Specifically let's talk about America's culture and history which is intertwined with guns and gun violence.
Even before we became a nation, guns were a fact of life here. And, it could be argued that were it not for guns we would have never achieved our independence. After all, we won the American Revolution with guns. Throughout American history guns have been a way of settling scores both large and small.
Two of our founding fathers fought a duel with guns and one of them died.
Native Americans had bows and arrows. We had guns. We vanquished them with guns. The West was settled and tamed with guns. State boundaries were determined with guns. Territorial rights were protected with guns. Pathways, trails, waterways and roads were secured via the barrel of a gun.
It's no accident that the right to bear arms was written into our Constitution and that it is part of our hallowed Bill of Rights. It's not a mistake that this right was linked to the protection of individual and property rights as well as the right of the citizenry to be protected from all credible threats to their freedom and security, both foreign and domestic.
The gun history and gun culture of America has been bloody and messy. Brother turned against brother and sister turned against sister in a tragic dispute that ripped our nation apart. And it was all carried out with guns at a tremendous toll that haunts us to this day.
In my own lifetime a president and a presidential candidate have been assassinated and three other presidents and one presidential candidate have been the targets of assassinations (two of them seriously injured) and all of these were carried out with guns.
Guns in America have been glamorized, idolized, celebrated, venerated and, depending on the circumstances characterized as everything from playthings to the last, most trusted, most cherished line of defense against madness, mendacity and mayhem.
Guns are thoroughly intertwined with our popular culture.
If you doubt this, look at the lineup of our most popular movies (including more than a few blockbusters), TV shows and video games. In an age of haves and have-nots, guns turned Bonnie and Clyde into twisted heroes. And guns created Al Capone and the mob as well as their chief nemesis Elliot Ness.
J. Edgar Hoover would never have achieved the power that he achieved without an arsenal of gun-totting agents who did his bidding.
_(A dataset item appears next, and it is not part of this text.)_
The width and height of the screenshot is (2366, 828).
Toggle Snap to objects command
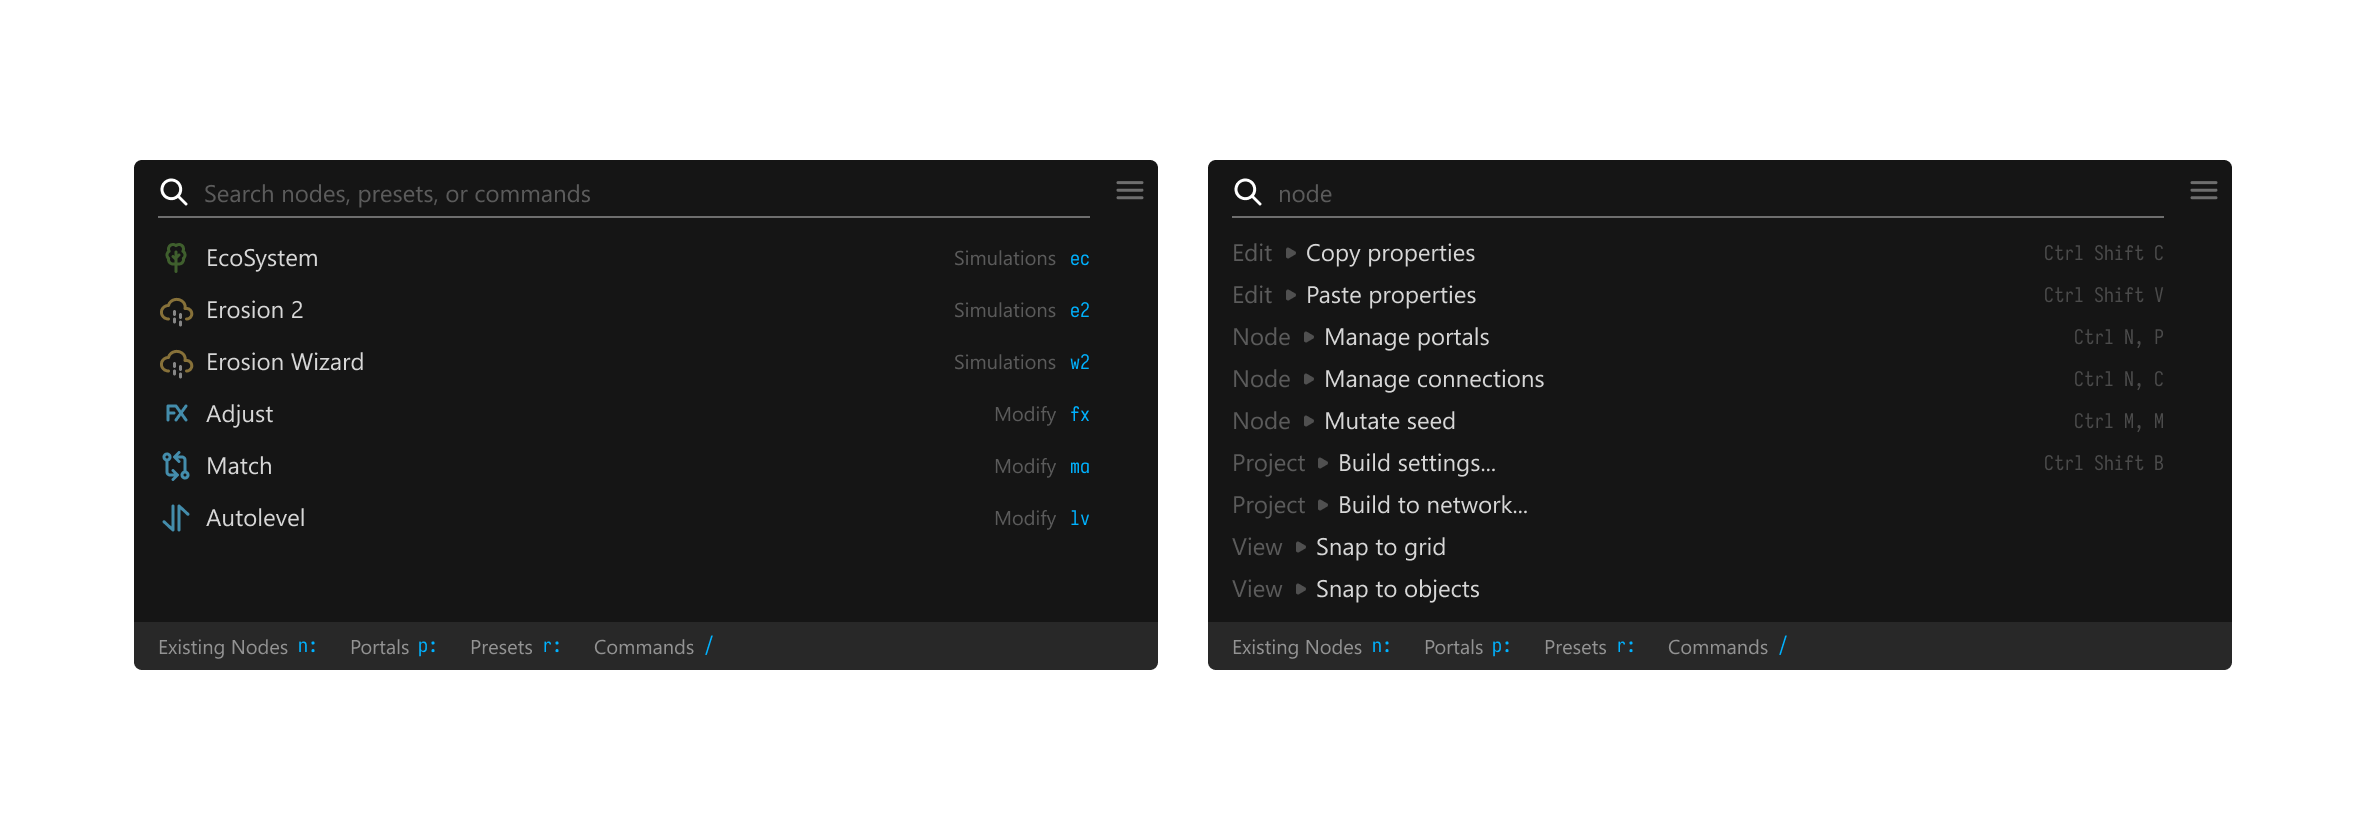[1397, 590]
And military leaders from George Washington to Ulysses Grant to Dwight D. Eisenhower would never have become heroes without guns.
Guns are written into our laws, they are popularized by our culture, they are intertwined with our history and they are part of our way of life.
This is nothing new.
It's been going on for a long time.
So when you talk about gun rights and gun control in America, you're pushing a very, very hot button. In fact, you're touching the third rail -- the one that says "Danger! High Voltage!"
Which is to say that if you choose to take on something like this, you'd better not go down this road alone; not if you really intend to make meaningful change, anyway. You'd better have clear, attainable goals. You'd better know what you're talking about. You'd better have reliable allies. You'd better be able to build bridges and form coalitions.
Because if you don't, and you can't, well -- you're just whistling in the wind down a lonely road with numerous hazards at every turn.
This is not a battle for the faint of heart.
And as much as you might hope to win it by shedding a tear, a few drops will not a sea change make. And that's what it'll take, literally -- a sea change.